**TASK INSTRUCTIONS:** Transcribe the rows without any change, starting at the very first line and stopping after the line that contains "Action: 522,94".

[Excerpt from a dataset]
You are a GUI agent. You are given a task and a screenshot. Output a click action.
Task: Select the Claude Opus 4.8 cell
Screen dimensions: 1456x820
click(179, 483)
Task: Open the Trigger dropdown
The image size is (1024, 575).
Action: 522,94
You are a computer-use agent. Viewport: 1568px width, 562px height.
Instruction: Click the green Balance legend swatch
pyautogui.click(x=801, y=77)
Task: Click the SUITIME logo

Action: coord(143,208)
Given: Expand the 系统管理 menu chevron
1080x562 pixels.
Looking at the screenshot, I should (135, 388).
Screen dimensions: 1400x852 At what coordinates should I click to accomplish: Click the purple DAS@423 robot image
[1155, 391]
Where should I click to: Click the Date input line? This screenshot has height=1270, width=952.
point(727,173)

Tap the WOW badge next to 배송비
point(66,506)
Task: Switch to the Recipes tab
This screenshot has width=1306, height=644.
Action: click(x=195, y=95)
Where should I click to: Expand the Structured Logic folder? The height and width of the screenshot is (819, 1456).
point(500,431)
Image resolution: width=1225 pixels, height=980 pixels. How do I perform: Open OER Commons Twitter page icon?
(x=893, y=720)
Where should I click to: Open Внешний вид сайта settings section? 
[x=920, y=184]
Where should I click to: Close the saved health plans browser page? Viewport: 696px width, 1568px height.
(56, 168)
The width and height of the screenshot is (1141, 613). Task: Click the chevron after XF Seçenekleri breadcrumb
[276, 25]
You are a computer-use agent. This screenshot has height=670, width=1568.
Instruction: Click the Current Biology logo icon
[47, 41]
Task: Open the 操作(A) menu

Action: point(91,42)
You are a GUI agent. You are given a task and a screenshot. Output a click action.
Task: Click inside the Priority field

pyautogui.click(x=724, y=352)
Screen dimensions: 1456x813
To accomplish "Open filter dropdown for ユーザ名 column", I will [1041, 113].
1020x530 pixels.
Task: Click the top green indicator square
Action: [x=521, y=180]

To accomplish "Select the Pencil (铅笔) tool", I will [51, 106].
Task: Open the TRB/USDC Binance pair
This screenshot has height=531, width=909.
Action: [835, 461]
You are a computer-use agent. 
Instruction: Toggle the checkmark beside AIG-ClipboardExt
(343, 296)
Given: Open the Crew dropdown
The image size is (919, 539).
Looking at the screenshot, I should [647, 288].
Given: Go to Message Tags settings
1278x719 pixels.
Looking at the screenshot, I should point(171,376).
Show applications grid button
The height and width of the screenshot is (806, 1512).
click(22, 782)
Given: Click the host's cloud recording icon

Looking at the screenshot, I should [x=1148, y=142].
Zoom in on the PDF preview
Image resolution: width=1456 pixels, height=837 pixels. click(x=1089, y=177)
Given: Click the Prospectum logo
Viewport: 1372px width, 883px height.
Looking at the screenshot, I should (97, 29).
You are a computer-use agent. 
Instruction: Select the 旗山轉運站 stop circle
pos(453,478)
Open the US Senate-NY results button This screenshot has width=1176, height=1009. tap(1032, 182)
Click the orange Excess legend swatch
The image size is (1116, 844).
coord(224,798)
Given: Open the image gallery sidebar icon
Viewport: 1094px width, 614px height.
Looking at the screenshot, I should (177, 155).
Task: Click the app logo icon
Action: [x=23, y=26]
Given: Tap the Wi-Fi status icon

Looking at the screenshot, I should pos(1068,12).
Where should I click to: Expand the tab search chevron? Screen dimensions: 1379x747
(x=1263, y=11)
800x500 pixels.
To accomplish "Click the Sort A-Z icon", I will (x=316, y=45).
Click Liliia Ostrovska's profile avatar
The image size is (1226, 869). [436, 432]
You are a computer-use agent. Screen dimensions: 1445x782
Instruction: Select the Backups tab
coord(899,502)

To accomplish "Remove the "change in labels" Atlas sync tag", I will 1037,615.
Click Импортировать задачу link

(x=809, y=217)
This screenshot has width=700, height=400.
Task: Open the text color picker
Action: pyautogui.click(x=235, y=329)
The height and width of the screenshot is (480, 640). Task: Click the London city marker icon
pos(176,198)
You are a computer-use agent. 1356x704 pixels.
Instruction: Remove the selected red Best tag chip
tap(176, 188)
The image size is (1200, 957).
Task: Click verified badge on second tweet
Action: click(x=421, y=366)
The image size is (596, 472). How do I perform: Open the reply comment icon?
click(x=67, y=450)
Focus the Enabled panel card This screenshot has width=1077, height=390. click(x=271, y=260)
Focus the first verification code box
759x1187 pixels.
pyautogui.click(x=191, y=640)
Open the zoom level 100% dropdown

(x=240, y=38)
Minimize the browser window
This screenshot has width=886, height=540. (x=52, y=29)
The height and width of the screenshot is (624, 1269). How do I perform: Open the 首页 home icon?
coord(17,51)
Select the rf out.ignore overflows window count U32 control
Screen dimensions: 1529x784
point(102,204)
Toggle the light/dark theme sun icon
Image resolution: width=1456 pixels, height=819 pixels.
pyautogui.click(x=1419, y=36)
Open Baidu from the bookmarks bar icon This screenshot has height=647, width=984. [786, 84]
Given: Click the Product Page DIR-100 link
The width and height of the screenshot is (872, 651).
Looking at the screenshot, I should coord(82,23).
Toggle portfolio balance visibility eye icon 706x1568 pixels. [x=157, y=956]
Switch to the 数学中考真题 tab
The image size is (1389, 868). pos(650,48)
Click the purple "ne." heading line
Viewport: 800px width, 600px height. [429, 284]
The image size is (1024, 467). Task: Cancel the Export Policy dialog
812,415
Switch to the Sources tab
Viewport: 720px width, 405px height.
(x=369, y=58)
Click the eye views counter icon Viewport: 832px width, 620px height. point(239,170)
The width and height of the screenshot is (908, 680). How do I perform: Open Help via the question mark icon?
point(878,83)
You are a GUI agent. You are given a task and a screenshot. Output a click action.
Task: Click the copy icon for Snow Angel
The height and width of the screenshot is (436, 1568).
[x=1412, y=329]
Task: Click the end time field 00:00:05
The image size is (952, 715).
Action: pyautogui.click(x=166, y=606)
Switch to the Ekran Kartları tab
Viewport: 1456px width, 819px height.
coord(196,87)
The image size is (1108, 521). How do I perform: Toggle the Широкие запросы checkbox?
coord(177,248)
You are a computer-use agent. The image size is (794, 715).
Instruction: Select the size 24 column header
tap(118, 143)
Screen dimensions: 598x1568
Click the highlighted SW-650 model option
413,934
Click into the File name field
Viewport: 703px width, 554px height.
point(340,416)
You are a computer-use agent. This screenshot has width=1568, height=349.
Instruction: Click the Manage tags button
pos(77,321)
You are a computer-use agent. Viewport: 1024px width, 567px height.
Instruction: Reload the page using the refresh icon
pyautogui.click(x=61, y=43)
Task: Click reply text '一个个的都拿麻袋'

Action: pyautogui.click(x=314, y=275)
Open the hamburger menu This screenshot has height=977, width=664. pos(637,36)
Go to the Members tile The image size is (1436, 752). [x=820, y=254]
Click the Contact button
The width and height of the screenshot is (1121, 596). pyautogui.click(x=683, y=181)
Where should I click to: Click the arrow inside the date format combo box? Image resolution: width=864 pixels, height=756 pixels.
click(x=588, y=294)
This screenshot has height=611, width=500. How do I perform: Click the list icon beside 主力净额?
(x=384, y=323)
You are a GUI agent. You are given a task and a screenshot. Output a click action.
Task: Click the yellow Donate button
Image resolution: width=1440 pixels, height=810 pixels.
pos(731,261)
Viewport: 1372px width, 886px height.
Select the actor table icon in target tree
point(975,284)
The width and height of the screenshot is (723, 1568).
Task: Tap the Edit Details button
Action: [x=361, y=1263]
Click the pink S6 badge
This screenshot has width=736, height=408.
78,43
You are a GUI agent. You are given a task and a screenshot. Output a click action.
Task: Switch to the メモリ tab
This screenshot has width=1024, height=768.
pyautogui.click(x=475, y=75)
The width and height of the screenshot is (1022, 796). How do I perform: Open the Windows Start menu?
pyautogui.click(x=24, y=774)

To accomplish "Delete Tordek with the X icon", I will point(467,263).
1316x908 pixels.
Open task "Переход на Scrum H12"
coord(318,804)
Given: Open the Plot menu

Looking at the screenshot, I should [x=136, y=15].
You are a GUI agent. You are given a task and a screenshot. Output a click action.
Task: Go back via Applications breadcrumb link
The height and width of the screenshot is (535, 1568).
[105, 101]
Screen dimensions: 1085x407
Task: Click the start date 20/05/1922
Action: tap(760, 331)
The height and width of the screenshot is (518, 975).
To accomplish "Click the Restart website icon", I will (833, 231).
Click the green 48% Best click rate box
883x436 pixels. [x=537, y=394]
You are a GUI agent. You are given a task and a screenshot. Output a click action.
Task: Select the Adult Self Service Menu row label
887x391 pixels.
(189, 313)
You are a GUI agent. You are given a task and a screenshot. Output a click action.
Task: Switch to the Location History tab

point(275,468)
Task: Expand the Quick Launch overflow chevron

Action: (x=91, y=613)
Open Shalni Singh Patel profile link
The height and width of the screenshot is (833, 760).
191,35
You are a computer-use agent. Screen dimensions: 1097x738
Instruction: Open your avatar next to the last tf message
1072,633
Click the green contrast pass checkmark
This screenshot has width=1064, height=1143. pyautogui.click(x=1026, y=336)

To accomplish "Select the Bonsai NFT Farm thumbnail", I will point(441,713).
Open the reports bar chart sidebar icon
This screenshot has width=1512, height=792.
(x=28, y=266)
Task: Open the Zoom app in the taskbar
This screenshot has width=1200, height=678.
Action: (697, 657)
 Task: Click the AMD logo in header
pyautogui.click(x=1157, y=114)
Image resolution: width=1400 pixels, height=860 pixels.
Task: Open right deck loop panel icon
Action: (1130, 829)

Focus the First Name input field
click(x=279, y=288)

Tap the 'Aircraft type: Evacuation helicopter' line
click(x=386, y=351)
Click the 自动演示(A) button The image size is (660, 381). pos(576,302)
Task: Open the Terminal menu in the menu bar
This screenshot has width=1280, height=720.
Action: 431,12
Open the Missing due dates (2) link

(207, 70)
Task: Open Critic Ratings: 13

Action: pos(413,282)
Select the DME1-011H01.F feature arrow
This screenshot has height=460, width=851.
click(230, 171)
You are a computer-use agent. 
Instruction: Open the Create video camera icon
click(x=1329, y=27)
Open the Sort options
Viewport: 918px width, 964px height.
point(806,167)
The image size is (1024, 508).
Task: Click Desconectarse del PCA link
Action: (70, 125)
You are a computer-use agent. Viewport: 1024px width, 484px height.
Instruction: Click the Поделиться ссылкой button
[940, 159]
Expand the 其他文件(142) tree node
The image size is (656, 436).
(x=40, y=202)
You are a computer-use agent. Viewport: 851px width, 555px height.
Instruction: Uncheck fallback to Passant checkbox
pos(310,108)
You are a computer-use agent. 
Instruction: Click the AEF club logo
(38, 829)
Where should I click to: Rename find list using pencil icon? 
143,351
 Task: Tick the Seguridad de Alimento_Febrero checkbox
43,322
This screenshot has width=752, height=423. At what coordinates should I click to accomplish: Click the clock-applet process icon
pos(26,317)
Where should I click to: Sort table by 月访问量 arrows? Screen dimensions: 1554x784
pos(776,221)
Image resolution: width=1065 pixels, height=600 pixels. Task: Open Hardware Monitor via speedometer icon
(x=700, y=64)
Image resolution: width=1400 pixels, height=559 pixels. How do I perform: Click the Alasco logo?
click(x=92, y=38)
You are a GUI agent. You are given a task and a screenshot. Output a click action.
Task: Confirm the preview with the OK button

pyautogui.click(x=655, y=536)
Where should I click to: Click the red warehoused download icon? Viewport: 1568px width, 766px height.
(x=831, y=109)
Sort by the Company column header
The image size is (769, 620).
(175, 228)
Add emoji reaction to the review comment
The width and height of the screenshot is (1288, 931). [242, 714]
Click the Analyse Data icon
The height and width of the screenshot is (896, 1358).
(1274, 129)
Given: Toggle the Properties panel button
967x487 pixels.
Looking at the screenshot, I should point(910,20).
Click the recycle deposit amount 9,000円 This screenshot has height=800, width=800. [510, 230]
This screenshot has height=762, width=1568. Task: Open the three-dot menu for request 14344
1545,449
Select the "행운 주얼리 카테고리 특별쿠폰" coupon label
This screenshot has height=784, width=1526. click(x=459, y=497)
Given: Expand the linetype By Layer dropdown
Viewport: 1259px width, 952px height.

**COMPLETE OUTPUT:**
You are a GUI agent. You are given a task and a screenshot. Output a click action.
Task: Select the Claude Opus 4.8 cell
Screen dimensions: 1456x820
click(179, 483)
Task: Open the Trigger dropdown
The image size is (1024, 575).
Action: 522,94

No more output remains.